- **Stated exercise 1**:
In the post on card game design, translate this sentence into Spanish: "In almost all TCG style card games I have played, you start the game with weak characters and eventually end up with strong characters, or multiple weak characters."
- **Stated exercise 2**:
According to the post on card game design, what did you need to equip in Emmerlaus to make your spells stronger?

──────── Reading text ────────

Hmm!, That is something that I have been meditating once. In almost all TCG style card games I have played, you start the game with weak characters and eventually end up with strong characters, or multiple weak characters.

But ... Does it have to be this way? What happens if a strong character is played early, if your opponent can do the same, does the game balance itself out?

I remember a game called Emmerlaus, which used a common deck of cards, but cards had no casting cost but were variable in power. So you could play very powerful card soons, but still this game was mainly direct attack games, so you never got stuck with a strong monster in play owning the battlefield.

Still in their game, to make your spell stronger you needed to equip rings, so even with a strong card at the beginning of the game, with no rings it will do little damage. For example, yes your spell made you roll D12 for damage, but with no rinsg you only rolled 1 D, so not that powerful.

That is one thing you can do, put permament into play that strength cards to make them efficient so that even if they are put at the beginning of the turn, they won't be much a threat.

──────── Rows ────────

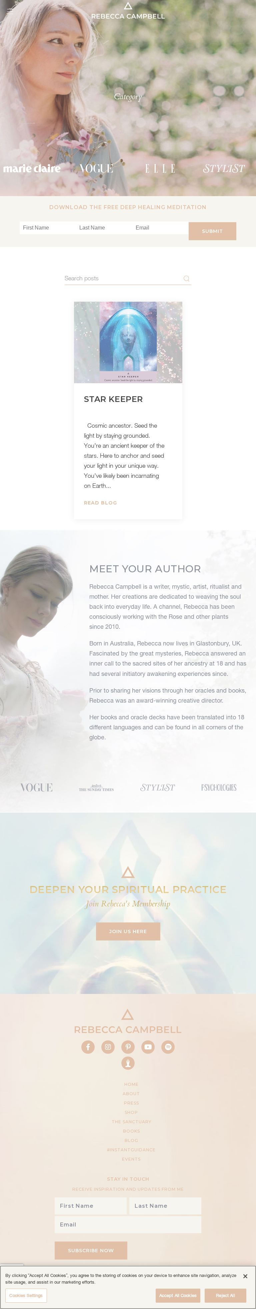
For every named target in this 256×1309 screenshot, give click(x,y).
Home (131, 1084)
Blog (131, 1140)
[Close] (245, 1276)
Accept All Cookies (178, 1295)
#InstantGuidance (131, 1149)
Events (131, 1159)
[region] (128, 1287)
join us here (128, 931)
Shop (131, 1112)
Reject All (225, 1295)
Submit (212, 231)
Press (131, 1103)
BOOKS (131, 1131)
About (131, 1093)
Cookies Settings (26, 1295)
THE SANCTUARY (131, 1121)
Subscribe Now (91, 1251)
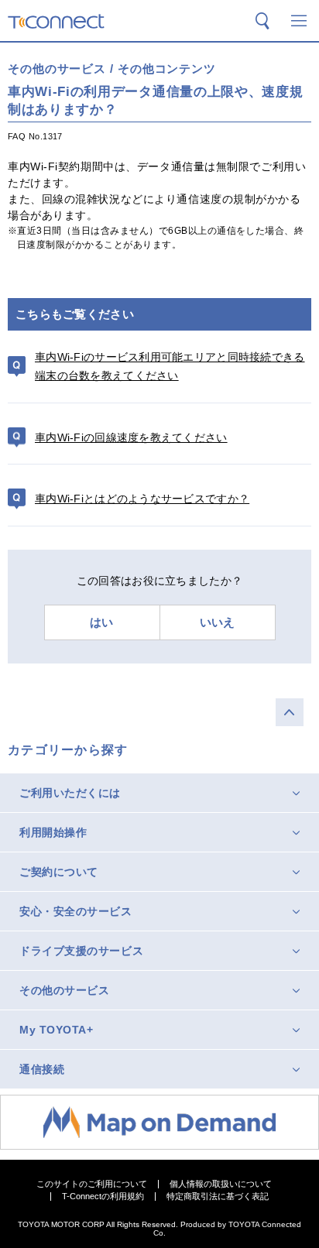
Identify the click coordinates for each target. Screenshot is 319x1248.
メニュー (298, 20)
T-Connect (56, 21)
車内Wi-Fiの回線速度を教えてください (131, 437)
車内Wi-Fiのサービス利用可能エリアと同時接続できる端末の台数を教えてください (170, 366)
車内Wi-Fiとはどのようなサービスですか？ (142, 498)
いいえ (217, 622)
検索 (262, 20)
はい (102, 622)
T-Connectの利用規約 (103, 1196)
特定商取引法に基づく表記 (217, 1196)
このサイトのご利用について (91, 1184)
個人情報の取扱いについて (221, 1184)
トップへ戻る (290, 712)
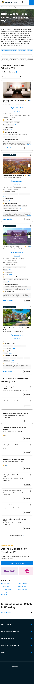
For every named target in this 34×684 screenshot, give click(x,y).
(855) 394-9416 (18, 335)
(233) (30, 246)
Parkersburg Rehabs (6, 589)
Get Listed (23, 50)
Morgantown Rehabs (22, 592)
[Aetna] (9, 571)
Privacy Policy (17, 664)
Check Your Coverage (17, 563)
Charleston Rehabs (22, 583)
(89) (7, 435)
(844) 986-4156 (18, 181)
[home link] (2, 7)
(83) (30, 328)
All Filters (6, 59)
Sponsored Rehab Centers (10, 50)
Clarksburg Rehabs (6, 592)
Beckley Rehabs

────────

- **Final answer 1**:
En casi todos los juegos de cartas de estilo TCG que he jugado, empiezas la partida con personajes débiles y al final terminas con personajes fuertes, o con varios personajes débiles.

- **Final answer 2**:
Rings.